US-Studenten im Wahlkampf-Fieber

Obwohl viele US- Studierende unter dem harten Sparkurs der Regierung leiden, geben sie den Sommer über alles für den Wahlkampf von Obama oder Romney.

Gerade erst hat die Regierung die Subventionen für staatliche Studienkredite weiter gekürzt. Für Master Studierende haben sich seit 1. Juli  2012 die Zinsen für Studienkredite verdoppelt.
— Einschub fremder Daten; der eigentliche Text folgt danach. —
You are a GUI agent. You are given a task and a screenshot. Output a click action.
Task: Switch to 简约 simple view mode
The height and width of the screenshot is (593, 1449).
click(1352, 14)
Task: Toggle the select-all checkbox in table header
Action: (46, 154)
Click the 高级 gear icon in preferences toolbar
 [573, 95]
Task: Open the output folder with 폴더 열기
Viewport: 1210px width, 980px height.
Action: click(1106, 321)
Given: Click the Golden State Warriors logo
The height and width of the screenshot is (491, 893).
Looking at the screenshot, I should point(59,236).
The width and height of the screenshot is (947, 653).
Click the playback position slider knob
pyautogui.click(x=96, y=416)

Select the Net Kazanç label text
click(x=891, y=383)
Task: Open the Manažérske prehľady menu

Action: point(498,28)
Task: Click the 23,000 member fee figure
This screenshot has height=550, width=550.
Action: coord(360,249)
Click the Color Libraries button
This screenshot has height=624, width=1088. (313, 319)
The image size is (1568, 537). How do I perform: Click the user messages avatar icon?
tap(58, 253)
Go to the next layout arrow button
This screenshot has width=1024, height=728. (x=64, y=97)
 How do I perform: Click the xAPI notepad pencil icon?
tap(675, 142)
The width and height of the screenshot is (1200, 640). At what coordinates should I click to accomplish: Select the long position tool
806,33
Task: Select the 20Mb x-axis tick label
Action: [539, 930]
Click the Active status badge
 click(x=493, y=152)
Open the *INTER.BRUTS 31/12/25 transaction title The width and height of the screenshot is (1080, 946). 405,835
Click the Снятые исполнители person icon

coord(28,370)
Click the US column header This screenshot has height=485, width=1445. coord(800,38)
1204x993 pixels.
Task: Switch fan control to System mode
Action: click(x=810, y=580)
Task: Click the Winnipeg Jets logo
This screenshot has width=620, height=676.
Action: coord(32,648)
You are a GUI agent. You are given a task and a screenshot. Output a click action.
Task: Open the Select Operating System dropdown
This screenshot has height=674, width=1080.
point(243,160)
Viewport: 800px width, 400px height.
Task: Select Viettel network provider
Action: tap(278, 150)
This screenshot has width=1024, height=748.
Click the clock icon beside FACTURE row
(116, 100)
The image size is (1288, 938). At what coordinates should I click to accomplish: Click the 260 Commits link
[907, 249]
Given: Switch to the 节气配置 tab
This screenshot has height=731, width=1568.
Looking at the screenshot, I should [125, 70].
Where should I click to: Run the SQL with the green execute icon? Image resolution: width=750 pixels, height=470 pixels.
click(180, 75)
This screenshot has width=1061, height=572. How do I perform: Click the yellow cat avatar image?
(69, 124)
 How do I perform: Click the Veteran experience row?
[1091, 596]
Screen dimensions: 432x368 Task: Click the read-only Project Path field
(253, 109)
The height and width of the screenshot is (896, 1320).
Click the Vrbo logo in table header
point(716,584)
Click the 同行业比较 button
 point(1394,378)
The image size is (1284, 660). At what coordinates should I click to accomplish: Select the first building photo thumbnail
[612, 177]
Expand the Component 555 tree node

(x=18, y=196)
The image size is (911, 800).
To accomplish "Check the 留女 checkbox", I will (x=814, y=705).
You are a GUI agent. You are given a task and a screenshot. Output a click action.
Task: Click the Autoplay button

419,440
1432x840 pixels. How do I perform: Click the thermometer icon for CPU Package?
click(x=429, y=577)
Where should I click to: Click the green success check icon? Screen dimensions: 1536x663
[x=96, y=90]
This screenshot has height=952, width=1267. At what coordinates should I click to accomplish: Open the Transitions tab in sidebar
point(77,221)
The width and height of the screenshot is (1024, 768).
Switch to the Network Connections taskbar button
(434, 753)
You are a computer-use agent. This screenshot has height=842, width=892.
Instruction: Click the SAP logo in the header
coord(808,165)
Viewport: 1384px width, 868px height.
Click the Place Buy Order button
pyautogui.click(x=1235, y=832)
Undergraduates werden noch 1 Jahr länger verschont, müssen aber schon heute während der Karenzzeit Zinsen zahlen. Absolventen sind hoch verschuldet und können aufgrund der schlechten Jobchancen kaum ihre Verbindlichkeiten aus Studienkrediten tilgen. Dauernd sorgen die USA mit neuen Verschuldungsrekorden unter Studierenden für Schlagzeilen. Dennoch engagiert sich eine Vielzahl von Studierenden derzeit in den Präsidentschaftswahlen. Den ganzen Sommer über wollen sie aktiv für ihren Favoriten werben und die Stimmen ihrer Kommilitonen gewinnen.  Ihr Beitrag reicht von der Organisation gezielter Wahlkampf Events an ihrer Hochschule bis zur Moderation von Facebook und Twitter Accounts oder der Mobilisierung von freiwilligen Helfern. Dies passiert natürlich nicht rein zufällig oder weil den Studierenden langweilig wäre. Vielmehr haben die Politiker längst das Potenzial der Studierenden als Wähler erkannt. Vor allem der amtierende Präsident Obama sieht seine Hauptzielgruppe in jungen, gebildeten Mitbürgern.  So setzt er sich u.a. für eine Reduktion der Rückzahlungsdauer und der maximalen Rückzahlungshöhe ein. Ob dies den  Studierenden und Absolventen ihre Existenzängste nehmen wird, bleibt abzuwarten. Momentan sind die Studierenden jedenfalls eher frustriert, dass die Reformen so lange dauern. Der studentische Präsidenten-Support ist dennoch optimistisch und sieht gute Chancen, sich mit der Wahlkampfunterstützung aktiv in die Politik des Landes einbringen zu können. Abgesehen von den politischen Jugendorganisationen kann unsere Bundeskanzlerin von einer derartigen Unterstützung junger Menschen wohl nur träumen. In Amerika ticken die Uhren eben doch ganz anders.